Monday, January 7, 2019

Enlightenment?

     The culmination of normal, healthy human maturation has been referred to as awakening or enlightenment. A sadly common impediment to healthy maturation is dissociation, which we apparently all do, to some degree.

     “Although enlightenment is no more mysterious than many other human experiences, such as our ability to love or to create, it is more rare. It only occurs as we reach a particular degree of sensitivity or openness to life. … many people are capable, with some practice, of … the realization, or unveiling, of a subtle dimension of consciousness pervading our own being and everything around us as a unified whole. It is the experience of the luminous transparency of ourselves and our environment, and the fullness and vividness of being the occurs with it.

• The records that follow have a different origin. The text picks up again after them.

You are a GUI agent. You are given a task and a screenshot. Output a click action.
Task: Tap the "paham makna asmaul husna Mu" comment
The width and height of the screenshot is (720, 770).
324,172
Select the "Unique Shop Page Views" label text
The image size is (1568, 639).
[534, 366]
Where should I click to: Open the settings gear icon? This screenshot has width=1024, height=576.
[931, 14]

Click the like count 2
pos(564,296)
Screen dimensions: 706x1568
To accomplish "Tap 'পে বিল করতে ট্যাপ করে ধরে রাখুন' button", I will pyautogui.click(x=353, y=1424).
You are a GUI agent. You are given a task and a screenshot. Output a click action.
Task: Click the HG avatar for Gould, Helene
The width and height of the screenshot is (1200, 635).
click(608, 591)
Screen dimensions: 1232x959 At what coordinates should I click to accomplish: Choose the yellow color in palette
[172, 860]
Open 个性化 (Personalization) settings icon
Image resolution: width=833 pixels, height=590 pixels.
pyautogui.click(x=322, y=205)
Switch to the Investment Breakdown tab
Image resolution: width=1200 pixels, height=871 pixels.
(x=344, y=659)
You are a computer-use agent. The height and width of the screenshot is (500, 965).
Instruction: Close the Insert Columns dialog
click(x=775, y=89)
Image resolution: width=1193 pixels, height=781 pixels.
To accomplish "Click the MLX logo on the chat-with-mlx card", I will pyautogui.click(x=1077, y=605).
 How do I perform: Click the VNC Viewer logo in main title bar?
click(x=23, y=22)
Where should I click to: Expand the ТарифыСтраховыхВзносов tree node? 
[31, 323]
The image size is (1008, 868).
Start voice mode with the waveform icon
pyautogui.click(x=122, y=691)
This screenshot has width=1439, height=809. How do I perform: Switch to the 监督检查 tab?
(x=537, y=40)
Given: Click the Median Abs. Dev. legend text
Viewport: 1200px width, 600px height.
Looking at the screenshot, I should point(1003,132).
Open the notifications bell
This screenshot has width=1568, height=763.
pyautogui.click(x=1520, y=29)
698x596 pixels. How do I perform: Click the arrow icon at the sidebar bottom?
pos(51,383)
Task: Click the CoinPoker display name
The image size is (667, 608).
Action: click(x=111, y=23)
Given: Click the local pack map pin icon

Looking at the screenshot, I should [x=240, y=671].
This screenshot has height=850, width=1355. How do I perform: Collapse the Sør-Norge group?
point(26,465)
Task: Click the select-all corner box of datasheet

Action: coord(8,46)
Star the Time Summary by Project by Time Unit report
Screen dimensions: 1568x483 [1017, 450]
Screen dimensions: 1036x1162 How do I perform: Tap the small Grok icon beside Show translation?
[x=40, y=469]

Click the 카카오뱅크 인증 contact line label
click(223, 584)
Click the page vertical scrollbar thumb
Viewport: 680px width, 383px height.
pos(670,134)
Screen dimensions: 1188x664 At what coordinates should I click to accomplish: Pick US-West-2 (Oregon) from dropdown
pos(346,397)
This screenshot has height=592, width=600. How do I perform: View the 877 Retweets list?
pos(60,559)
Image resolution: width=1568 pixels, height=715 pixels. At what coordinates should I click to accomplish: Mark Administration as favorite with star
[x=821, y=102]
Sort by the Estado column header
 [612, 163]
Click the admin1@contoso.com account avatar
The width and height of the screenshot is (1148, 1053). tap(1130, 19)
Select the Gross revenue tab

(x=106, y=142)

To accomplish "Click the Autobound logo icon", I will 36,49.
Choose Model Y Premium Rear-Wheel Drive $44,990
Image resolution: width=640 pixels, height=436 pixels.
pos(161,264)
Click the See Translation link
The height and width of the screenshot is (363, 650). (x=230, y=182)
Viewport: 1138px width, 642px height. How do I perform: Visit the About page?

      Meditation practices show that there is a potentially spontaneous process toward complete enlightenment. Just by sitting and doing nothing but breathing, the body and mind unwind toward the balance and openness of fundamental consciousness. … this spontaneous process is impeded by the bound childhood pain and psychological defenses that we hold in our bodies, (but) this binding can be released.” 
       Judith Blackstone. “The Enlightenment Process. A Guide to Embodied Spiritual Awakening.” Paragon House, 2008.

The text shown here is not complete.